For overwintering, I place a weak nuc' colony in a 2 x 5-frame medium above a strong colony, separated by a double screen board (fitted for the partition), top them with half-wide inner covers, and cover the whole thing with a 2" foam block, then the outer cover. The double screen boards don't have openings - I make the nuc' colonies use the cork holes only. 

If I raised them from my own queens and they don't have 4 frames of bees by Turkey Day (mid-November), they get combined for winter. Wild swarms get to overwinter as small as they wish, so I add hive dummies. Stronger nuc' colonies can stand alone, but I'm down here in balmy SoCal, so I get away with a lot, cold-country beek's have to think about heat management.
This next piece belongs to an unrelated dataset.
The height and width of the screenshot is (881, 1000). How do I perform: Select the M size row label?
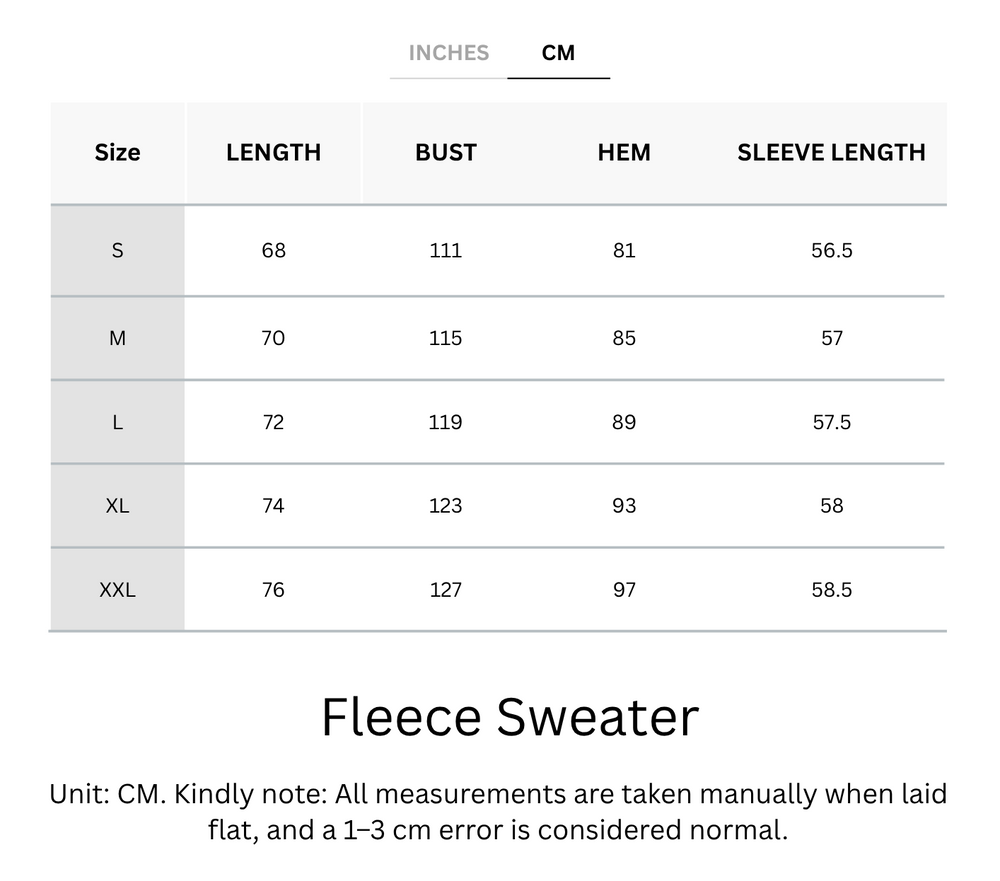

"Baby" or "mini"-nuc's are a lot of extra work and storage for a very small numerical advantage, and they don't seem to work out for the bees too well. True, some folks have gotten them to work, but for me they are way beyond the point of diminishing returns, for the work and for the storage and management of the mini frames the rest of the year ("Die, wax moth, DIE!"). 3 x 3 mating nuc's are simple, practical, fewer steps, less total work, more forgiving, and give better results. To me, it's a no-brainer, and I'm not even real big (like 700 to 1,000 hives) yet, when time will become even more important.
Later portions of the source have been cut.